Experimental and Quantum Chemical Investigation on Piperazinium Hexachloro Stannous Trihydrate Single Crystal for Second Harmonic Generation Applications

Abstract

A metal–organic single crystal of piperazinium hexachloro stannous trihydrate properties are explored through a combined form of experimental and density functional theory. The single crystal of piperazinium hexachloro stannous trihydrate was grown by a solvent evaporation method. All the theoretical calculations have been carried out using a hybrid basis set, B3LYP/6-31G(d,p)/LANL2DZ, with effective core potential. The structural and lattice parameters are confirmed from x-ray diffraction analysis. The functional group vibrational assignments have been theoretically calculated and are well correlated with experimental spectra.

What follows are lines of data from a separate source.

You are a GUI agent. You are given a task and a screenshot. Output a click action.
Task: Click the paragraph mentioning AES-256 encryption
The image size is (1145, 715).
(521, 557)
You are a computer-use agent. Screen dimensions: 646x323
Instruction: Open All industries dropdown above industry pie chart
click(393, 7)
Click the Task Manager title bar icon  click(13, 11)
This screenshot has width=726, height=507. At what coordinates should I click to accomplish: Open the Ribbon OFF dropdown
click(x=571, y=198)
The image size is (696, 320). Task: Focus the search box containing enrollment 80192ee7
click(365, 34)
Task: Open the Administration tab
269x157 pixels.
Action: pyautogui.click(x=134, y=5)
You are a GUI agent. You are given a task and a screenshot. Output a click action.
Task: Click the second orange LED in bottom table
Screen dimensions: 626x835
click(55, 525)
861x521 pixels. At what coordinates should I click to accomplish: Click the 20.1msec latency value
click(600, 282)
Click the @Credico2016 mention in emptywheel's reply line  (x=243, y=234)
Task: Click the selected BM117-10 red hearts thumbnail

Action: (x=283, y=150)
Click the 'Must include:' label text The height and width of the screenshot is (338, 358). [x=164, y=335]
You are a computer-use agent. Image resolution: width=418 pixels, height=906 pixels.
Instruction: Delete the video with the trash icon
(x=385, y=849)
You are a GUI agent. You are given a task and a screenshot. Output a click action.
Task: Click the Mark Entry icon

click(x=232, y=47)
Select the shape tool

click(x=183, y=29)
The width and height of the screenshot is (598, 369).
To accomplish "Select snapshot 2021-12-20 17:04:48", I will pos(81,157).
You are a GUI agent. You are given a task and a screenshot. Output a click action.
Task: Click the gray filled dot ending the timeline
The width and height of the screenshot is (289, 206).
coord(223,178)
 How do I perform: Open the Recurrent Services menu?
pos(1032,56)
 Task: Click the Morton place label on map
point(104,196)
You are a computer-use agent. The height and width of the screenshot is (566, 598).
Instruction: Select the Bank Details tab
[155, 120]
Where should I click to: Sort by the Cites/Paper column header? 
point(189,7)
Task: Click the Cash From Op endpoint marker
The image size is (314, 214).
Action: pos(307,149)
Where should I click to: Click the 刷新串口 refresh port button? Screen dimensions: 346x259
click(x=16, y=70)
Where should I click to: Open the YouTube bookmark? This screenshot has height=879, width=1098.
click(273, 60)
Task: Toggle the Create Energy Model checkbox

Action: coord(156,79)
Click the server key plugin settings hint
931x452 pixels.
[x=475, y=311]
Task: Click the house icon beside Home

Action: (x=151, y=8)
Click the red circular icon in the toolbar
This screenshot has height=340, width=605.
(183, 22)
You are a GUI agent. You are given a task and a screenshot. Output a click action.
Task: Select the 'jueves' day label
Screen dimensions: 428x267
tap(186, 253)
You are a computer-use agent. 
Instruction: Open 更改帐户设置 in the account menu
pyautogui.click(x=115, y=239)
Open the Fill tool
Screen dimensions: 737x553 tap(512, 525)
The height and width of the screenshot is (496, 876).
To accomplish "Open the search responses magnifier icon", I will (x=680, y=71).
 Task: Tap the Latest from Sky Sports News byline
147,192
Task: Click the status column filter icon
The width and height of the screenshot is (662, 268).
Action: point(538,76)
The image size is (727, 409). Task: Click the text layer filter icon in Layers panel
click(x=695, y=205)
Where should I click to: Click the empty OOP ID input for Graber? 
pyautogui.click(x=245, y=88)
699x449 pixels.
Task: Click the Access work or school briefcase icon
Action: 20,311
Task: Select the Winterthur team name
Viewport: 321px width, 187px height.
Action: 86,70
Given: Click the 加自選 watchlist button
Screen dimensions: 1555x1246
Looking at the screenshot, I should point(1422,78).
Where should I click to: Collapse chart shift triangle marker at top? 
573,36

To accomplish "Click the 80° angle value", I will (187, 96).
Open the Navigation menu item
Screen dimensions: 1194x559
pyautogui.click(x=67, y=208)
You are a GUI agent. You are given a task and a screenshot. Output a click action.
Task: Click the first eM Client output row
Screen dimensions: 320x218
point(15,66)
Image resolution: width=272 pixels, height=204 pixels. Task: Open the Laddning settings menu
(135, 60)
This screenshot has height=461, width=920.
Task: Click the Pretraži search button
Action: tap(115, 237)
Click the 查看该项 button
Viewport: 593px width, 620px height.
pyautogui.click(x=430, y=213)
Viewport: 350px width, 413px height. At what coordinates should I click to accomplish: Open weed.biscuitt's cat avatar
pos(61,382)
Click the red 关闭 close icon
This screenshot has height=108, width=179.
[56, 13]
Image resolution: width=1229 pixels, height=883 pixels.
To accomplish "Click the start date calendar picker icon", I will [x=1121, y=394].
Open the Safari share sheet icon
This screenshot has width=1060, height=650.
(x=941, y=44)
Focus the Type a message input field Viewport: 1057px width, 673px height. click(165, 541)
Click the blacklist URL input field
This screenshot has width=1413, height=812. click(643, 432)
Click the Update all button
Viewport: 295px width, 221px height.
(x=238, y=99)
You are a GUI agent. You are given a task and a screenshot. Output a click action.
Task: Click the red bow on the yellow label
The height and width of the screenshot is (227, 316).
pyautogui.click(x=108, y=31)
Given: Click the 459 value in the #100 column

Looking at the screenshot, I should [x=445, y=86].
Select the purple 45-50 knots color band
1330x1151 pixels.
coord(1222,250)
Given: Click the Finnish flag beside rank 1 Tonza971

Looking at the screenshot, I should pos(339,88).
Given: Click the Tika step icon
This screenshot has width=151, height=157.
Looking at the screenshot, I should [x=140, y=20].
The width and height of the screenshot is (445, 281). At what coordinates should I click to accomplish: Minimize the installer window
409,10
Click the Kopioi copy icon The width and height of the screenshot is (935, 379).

Optical studies revealed that the material has 60% transmission in the entire visible region, and a lower cut-off wavelength of about 271 nm where the possible electronic transition is n–σ*. The initial thermal decomposition is started at 60°C, and further decomposition stages have been investigated by thermal analysis. The intermolecular charge transfer, the HOMO–LUMO energy gap and chemical reactivity descriptors are calculated from the frontier molecular orbital analysis. The H···Cl/Cl···H (60%) intermolecular hydrogen bond interactions have the predominant role in determining molecular properties and crystal packing arrangements. The distinct atom-to-atom intermolecular interactions are interpreted through fingerprint plots. The second harmonic efficiency of a titled crystal is 1.8 times greater than that of typical KDP material. The dipole moment, polarizability and first-order hyperpolarizability are 23.89 D, − 2.29 × 10−23 esu and 3.26 × 10−30 esu, respectively, have been calculated from density functional theory. The obtained results show that a piperazinium hexachloro stannous trihydrate crystal could be accepted as a good candidate for nonlinear optical applications.